What Is a Short Tax Year? Definition & Basics for Form 1120 Filers
Key Takeaways
- A short tax year is any tax year less than 12 months
- First year, final year (dissolution), and accounting period change are the three common triggers
- Form 5472 + pro forma 1120 obligation applies to short years exactly like full years
- Due date is 15th day of 4th month after the short year's end (plus extensions)
- Always fill the tax year beginning + ending dates on Form 1120 — don't just check 'calendar year'
When Tax Year ≠ 12 Months
Most tax returns cover a full 12-month period — typically January 1 through December 31 for calendar-year filers. But the IRS sometimes requires a tax return for a shorter period. That shorter period is called a "short tax year."
A short tax year is any tax year less than 12 months. The IRS treats short-year returns differently from regular returns in subtle but important ways: due date calculation, election validity periods, and how income/deductions are annualized.
Why This Comes Up for Foreign-Owned LLCs
Foreign-owned LLCs hit short tax years in three common scenarios:
1. First year of operation. If you formed your LLC mid-year (e.g., October 15, 2025), your first tax year runs October 15 - December 31, 2025 — only 78 days. That's a short tax year.
2. Final year. If you dissolve the LLC mid-year (e.g., June 30, 2026), the final tax year runs January 1 - June 30, 2026. That's a short tax year.
3. Accounting period change. If you change from a calendar year to a fiscal year (or vice versa), the transition year is a short tax year. This is rare for foreign-owned LLCs but happens occasionally.
How a Short Year Affects Form 5472 Filing
The Form 5472 + pro forma 1120 obligation applies to short tax years the same as full tax years. If your LLC existed for 78 days in 2025, you still file Form 5472 for those 78 days. The §6038A $25,000 penalty applies if you don't.
The due date for a short-year return is based on the short year's end date. If your short year ends June 30, the return is due by the 15th day of the 4th month after — so October 15. If the foreign-owner extension applies, due dates shift accordingly.
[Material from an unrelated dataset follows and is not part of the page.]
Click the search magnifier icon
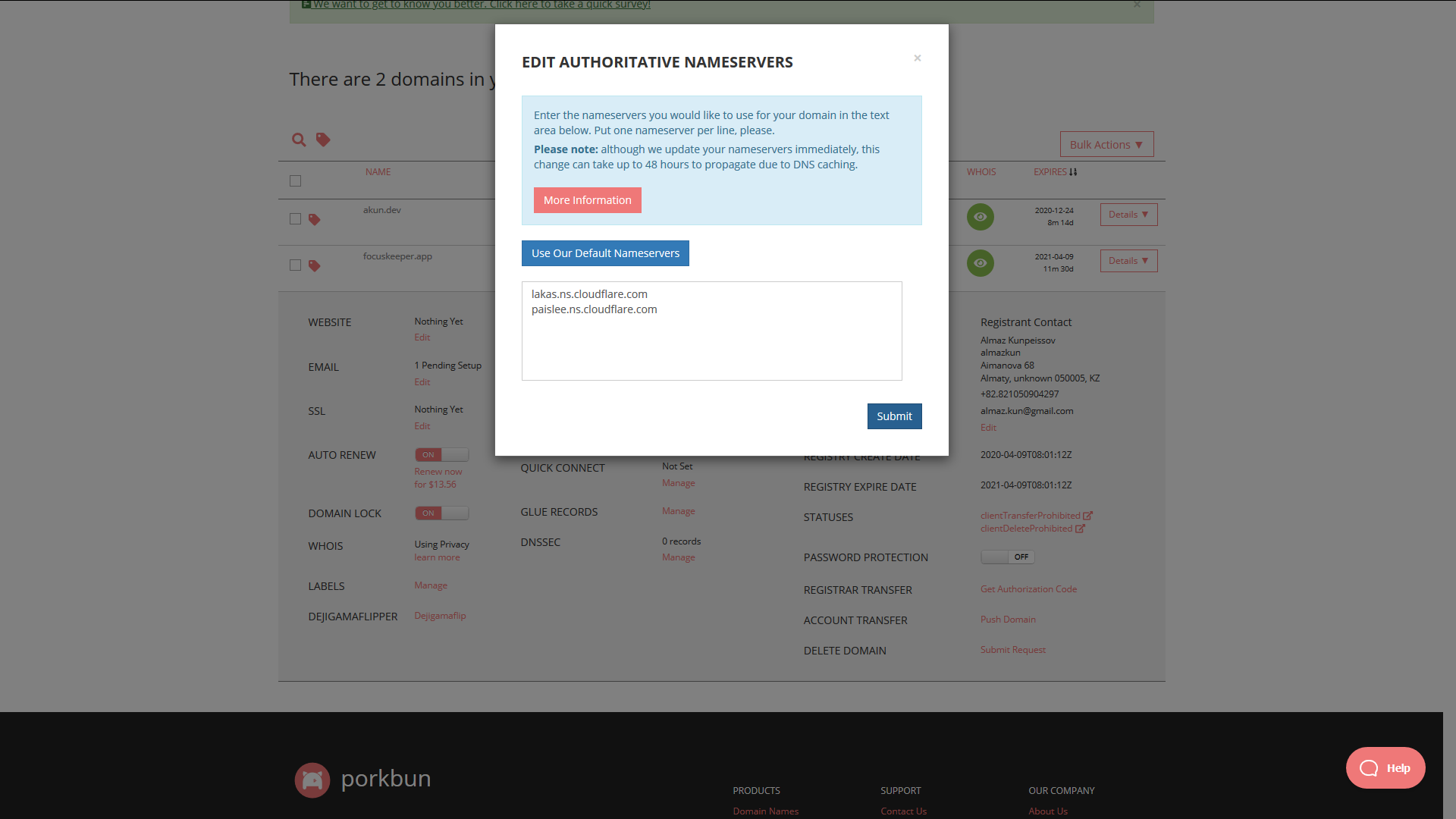The image size is (1456, 819). [x=299, y=140]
The tax year fields on Form 1120 and Form 5472 must reflect the actual short period. On Form 1120, that's the "For calendar year [YEAR], or tax year beginning [DATE], and ending [DATE]" line at the top of page 1. Fill the beginning and ending dates with the short period.
Three Real Scenarios
Scenario A — First year: LLC formed October 15, 2025. Tax year: October 15 - December 31, 2025 (78 days). File Form 5472 + pro forma 1120 by April 15, 2026 (the standard April 15 + extensions).
Scenario B — Dissolution year: LLC formed January 2020, dissolved June 30, 2026. Final tax year: January 1 - June 30, 2026 (181 days). File the final-year Form 5472 + pro forma 1120 by October 15, 2026 (15th day of 4th month after June 30).
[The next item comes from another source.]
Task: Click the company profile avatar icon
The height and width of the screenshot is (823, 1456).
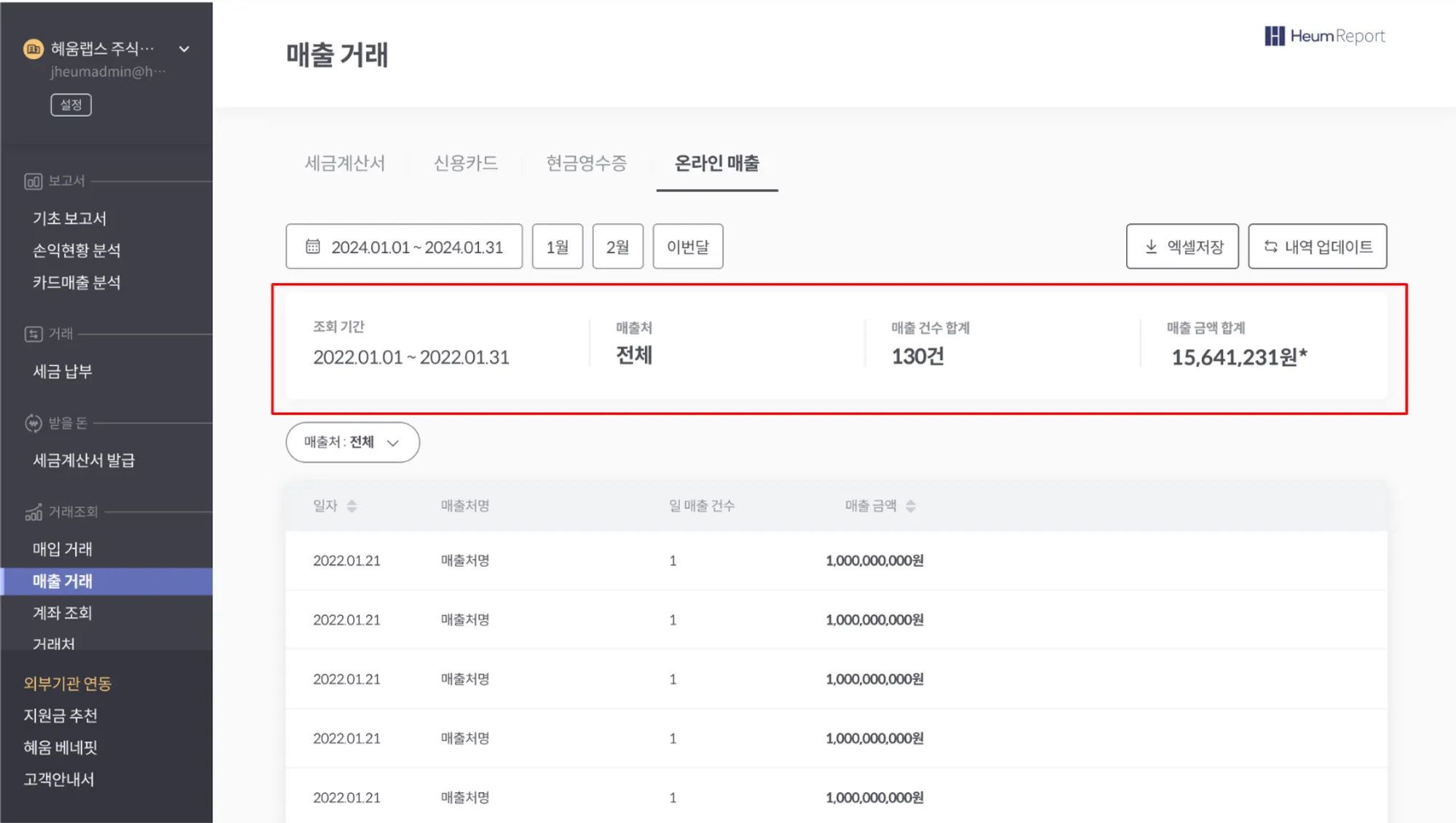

Scenario C — Accounting period change: LLC operated on a calendar year for years; now switches to a fiscal year ending September 30. Transition tax year: January 1 - September 30 (273 days, less than 12 months). Requires IRS approval via Form 1128 (Application to Adopt, Change, or Retain a Tax Year), filed in advance. After approval, the short year filing proceeds normally.
Frequently Asked Questions
Is my first-year filing always a short tax year?
Yes, unless you happened to form your LLC on January 1 of a given year. Any other formation date during the year creates a short first tax year.
Do I need to annualize income for a short year?
For a pro forma Form 1120 (no income, no tax), annualization is moot — you have no income to annualize. For real corporate returns with income, IRC §443 may require annualization in some scenarios. Foreign-owned DEs filing pro forma do NOT need to annualize.
Does the §6038A $25,000 penalty apply to short-year filings?
Yes. The penalty is per Form 5472 per year — and a short tax year is a year for §6038A purposes. Missing a short-year filing triggers the same exposure as missing a full-year filing.
What if I had no transactions during the short year?
Filing is still required. Form 5472 must be filed even with zero reportable transactions, as long as the LLC existed during any portion of the year. The penalty applies to the failure to file, not to the failure to have transactions.